Jaggary balances Vata, but is too heavy and sweet for Kapha and too warm for Pitta to enjoy regularly. It is a very important source of nutrients and can be eaten daily by Vata. It is useful in cases like convalesence, pregnancy and post natal care. It has specific action on the lungs and is a very good blood builder. It is high in iron, and can be eaten daily with black sesame seeds for Vata type anemia. Jaggary also has the advantage of being sattvic, unlike white sugar (rajasic) or treacle (tamasic).

Since it naturally contains potassium and sodium jaggary doesn't cause a blood sugar spike like refined sugar does. Jaggary may be tolerated by diabetics a little better than white sugar, but raw honey is still best in this case. This mineral salt content also makes it excellent for rehydration or blood loss.

Jaggary is most typically used in India food for making sweets with sesame, coconut or milk. But Gujarati cuisine is famous for it's unique sweetness, and jaggary is used in dahl and vegetable dishes. A typical Punjabi meal is mustard greens with corn flour flat bread and a chunk of jaggary-delicious and really fun to eat!

If it looks light and dry it probably is, so most 'raw' sugar and 'brown' sugar likely shares more qualities with white sugar than jaggary. Find the most moist and gooey and dark sugar you can. In my experience gooey dark sugar made from coconut, date or palm has similiar qualities to that made from sugarcane, and may be more available.

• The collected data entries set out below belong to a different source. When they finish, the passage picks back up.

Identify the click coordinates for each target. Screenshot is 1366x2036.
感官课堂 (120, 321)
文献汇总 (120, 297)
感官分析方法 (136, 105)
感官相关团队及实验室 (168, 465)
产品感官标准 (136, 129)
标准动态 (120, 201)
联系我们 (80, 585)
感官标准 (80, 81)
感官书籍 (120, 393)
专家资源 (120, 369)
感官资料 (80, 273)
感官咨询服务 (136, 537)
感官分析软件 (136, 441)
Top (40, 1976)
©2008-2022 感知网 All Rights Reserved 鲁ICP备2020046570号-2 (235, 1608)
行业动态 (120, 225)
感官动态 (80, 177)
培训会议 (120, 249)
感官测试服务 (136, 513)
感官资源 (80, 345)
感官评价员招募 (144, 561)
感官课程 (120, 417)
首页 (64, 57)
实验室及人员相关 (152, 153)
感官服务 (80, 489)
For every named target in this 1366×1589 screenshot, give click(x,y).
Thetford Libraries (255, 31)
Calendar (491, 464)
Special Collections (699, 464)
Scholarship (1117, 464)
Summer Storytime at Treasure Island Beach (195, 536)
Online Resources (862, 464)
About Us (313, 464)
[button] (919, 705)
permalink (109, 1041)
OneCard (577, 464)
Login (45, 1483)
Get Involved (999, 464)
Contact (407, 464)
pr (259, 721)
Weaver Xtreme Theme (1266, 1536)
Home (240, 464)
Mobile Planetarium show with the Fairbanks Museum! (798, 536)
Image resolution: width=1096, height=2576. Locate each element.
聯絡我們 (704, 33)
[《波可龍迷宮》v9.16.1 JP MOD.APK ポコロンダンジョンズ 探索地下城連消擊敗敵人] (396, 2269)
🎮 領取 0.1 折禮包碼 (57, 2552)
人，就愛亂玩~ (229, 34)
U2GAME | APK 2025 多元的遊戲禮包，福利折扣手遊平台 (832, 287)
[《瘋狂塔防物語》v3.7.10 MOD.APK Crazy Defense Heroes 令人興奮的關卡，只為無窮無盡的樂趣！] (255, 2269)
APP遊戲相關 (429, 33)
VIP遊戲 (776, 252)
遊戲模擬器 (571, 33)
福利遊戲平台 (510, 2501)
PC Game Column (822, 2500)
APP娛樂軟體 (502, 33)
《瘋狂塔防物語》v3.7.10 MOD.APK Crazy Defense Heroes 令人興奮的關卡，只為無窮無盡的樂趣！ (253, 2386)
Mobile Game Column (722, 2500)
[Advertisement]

It isn't as sweet as white sugar, and does affect the outcome of various baked goods, but I love it so much I use it in baking anyway. To use it in cooking you can dissolve it with a dash of warm water and use in place of syrups like honey (which shouldn't be cooked) and golden syrup (which is highly refined). This syrup is also delicious on pancakes. Dryer jaggary can be grated, and then blended to make a powder which can be used in place a regular sugar for a darker, heavier, less sweet result. Jaggary chunks can be easily dissolved in tea or porridge.